▸ SELECTED EXCERPT
Eric Simons
Eric Simons - legitimately on the job with ClassConnect
For two months late last year, entrepreneur Eric Simons toiled -- and squatted -- at the Palo Alto campus of America Online: eating, exercising, showering, laundering his clothes, and sleeping in dark nooks, all while trying to keep his life habits a secret.
Now, Simons, 20, is openly sharing the gritty details and offering an explanation that’s partly an apology, partly a tale of how an extreme innovator can blend in so easily with other Silicon Valley workaholics.
“I had no money, no place to go. My closest family was in Chicago. The only reason I stayed there was none of my friends had available couches,” Simons told msnbc.com Thursday.
He initially had full permission to be on the AOL property -- and even wore an access badge -- via his acceptance into Imagine K12, a for-profit incubator based at AOL’s campus. The outfit mentors and funds entrepreneurs with a passion for education. Simons and his business partners were given $20,000 by Imagine K12 to develop a startup company to help teachers. But when the incubation money ran dry, Simons decided to stay, move in, and complete his mission.
“I could have packed up and gone home but then I wouldn’t have been able to build a project, launch it and meet with investors,” he said. “It was always going to be a short-time thing.”
While working each day on the idea that later became classconnect.com, Simons poached the snacks that AOL offers its employees -- mainly Ramen Noodles and Trail Mix. After leaving his desk, he would shower at an AOL gym (which offers shampoo and soap) and sometimes wash his clothes at a campus laundromat. Long after dark, he would curl up on one of several couches tucked into remote hallways.
“The security guys would walk by and just assume I was working late -- which, technically, I was,” Simons said. “They thought he's just working really hard (like a lot of people at AOL) and taking a nap before he goes back to work again.”

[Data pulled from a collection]
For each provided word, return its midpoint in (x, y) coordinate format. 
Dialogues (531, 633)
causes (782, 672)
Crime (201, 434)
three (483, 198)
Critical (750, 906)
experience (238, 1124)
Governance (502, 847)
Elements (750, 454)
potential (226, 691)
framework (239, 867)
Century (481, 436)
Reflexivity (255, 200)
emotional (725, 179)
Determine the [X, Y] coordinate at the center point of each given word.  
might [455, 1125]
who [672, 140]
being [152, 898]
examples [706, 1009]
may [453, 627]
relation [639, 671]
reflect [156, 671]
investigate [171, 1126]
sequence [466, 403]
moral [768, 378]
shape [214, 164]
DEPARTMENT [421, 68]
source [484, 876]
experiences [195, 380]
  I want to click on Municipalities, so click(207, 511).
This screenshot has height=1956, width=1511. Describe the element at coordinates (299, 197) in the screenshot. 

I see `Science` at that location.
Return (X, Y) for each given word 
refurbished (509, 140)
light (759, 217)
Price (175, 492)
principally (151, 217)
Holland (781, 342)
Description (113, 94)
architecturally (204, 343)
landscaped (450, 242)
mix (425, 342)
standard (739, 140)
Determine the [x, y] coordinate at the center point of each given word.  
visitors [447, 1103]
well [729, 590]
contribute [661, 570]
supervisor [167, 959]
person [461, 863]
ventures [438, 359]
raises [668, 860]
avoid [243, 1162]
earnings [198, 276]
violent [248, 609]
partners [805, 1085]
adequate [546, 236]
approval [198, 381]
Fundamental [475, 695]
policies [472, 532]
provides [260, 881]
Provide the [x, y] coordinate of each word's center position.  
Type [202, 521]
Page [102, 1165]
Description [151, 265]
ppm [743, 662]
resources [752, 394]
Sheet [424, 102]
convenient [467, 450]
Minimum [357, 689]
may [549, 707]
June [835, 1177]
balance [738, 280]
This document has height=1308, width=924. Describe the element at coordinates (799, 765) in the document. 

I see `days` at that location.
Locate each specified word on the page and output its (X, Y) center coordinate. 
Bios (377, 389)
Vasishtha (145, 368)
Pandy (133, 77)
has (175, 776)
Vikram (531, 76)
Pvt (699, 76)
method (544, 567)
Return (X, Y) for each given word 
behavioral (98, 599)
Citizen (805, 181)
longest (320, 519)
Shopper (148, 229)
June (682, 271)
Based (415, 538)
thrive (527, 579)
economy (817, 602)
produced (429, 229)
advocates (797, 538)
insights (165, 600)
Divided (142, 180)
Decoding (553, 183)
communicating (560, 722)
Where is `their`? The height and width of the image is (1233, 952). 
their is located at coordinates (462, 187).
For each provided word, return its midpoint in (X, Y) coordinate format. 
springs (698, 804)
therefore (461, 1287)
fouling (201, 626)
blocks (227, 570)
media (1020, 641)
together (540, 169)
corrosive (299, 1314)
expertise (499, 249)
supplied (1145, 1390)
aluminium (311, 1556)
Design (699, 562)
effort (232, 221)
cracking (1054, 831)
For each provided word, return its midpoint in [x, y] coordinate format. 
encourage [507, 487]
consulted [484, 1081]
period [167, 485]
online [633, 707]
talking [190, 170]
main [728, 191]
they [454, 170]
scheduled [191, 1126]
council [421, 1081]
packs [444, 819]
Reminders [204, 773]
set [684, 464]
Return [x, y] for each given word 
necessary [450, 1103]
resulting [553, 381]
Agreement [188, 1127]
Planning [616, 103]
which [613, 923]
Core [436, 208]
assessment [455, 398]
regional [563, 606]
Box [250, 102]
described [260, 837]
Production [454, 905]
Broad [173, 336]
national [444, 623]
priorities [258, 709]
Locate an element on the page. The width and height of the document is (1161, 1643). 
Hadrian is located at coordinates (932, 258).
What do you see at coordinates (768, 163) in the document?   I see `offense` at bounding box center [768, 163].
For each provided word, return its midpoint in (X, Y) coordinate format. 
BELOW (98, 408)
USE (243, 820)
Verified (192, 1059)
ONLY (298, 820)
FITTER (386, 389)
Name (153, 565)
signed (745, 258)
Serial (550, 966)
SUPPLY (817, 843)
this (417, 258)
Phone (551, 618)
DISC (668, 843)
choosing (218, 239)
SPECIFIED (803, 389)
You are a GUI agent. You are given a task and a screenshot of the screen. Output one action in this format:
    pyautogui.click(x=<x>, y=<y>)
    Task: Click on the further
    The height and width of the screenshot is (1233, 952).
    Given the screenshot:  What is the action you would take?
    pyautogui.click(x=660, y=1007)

▸ TASK DESCRIPTION
Continue the article on Eric Simons living secretly at AOL's Palo Alto campus, starting after its last sentence.

▸ ANSWER TO THIS TASK
Because security guards changed shifts at midnight, he said, his 24/7 presence wasn’t seen as strange. Simons still isn’t sure why -- as he slept at 6 a.m. on Monday, Dec. 19 -- an AOL security guard screamed, “This isn’t a dorm!” and ordered him to leave the premises. He did. Immediately. He also was stripped of his access badge.
But Simons was allowed later to return to his desk. From that point on, he said, he only was denied access to the building’s third floor where the couches and snacks are kept. These days, he still goes to the Imagine K12 office for meetings.
A call to AOL’s corporate communications office seeking comment on Simons' secret stay was not returned before this article was posted.
But Simons' squatting paid off.
Eventually, he convinced a Silicon Valley venture capitalist to invest $50,000 in ClassConnect. The website serves as an online hub where teachers can share and find lesson-planning ideas.
“The reason I stayed there was entirely not by choice -- if I wanted to make this startup succeed,” Simons said.
The VC funding had one more benefit. Simons now rents a house in Palo Alto.
A tip of the hat to CNET.com, which first reported on Simons' squatting stretch.